Input: Begin

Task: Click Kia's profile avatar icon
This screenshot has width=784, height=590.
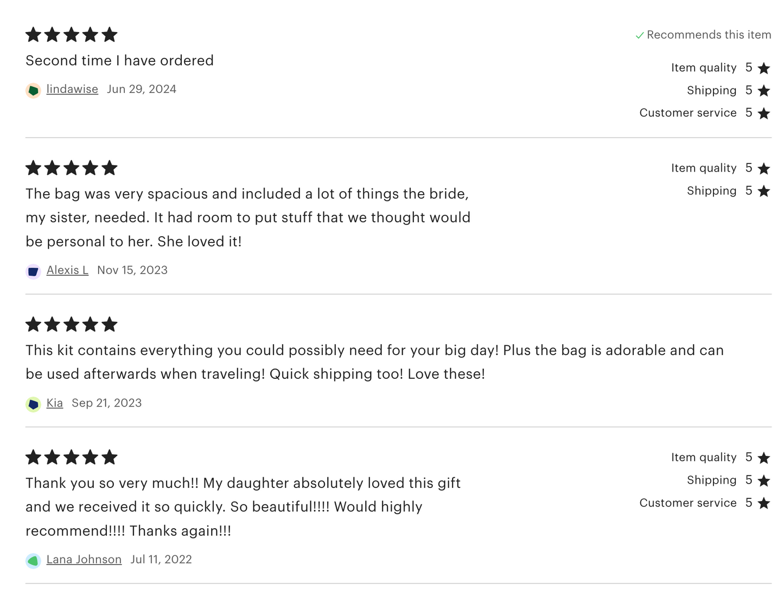Action: [33, 404]
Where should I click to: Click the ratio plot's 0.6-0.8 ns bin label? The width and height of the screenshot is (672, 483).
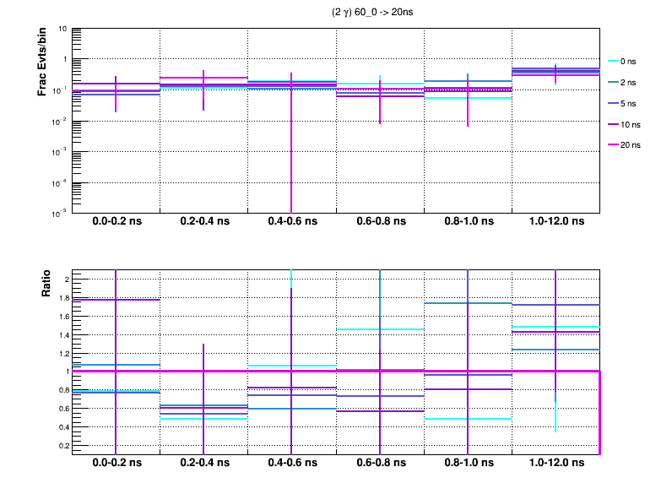tap(380, 464)
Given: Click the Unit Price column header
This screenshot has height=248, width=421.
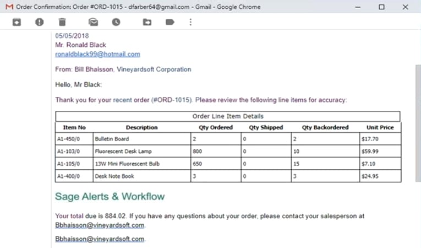Looking at the screenshot, I should pos(380,127).
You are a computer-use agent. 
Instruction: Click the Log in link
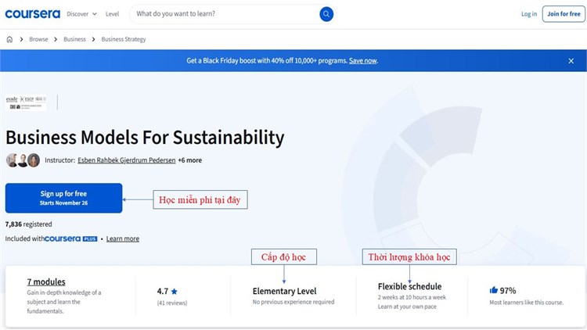pyautogui.click(x=529, y=14)
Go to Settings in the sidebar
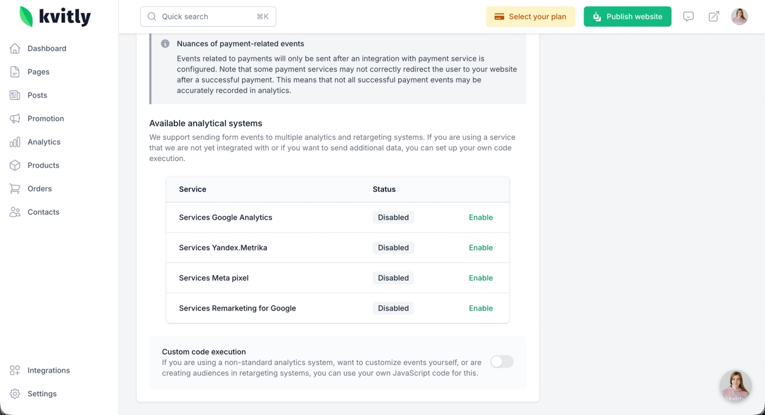The width and height of the screenshot is (765, 415). pos(42,394)
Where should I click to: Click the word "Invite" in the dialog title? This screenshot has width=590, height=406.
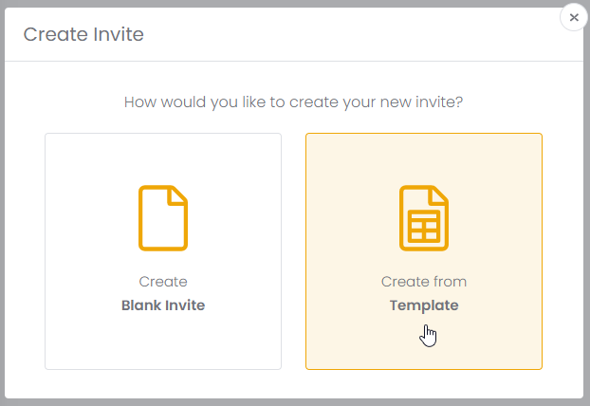pyautogui.click(x=119, y=35)
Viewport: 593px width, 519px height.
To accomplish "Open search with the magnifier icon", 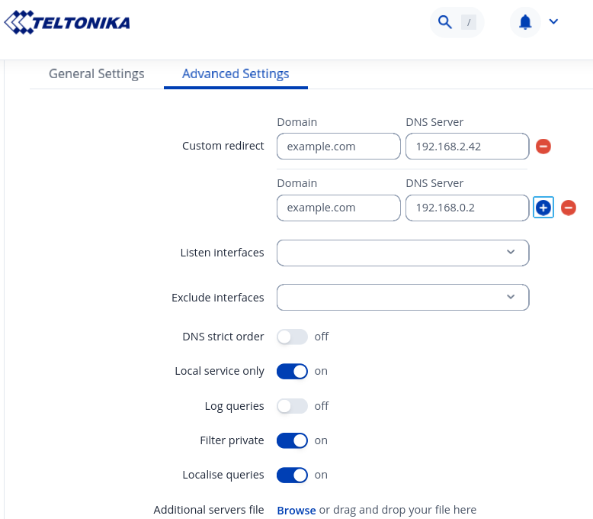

Input: End

■ **About this task**: Please print the lines from the one holding "This screenshot has height=248, width=421." through the end of the records above, unchanged and with the pictures left out.

■ **Solution to this exercise**:
This screenshot has height=248, width=421.
Looking at the screenshot, I should pos(380,127).
You are a computer-use agent. 
Instruction: Click the Log in link
pyautogui.click(x=529, y=14)
Go to Settings in the sidebar
The width and height of the screenshot is (765, 415). pos(42,394)
Where should I click to: Click the word "Invite" in the dialog title? This screenshot has width=590, height=406.
pyautogui.click(x=119, y=35)
Viewport: 593px width, 519px height.
To accomplish "Open search with the magnifier icon", 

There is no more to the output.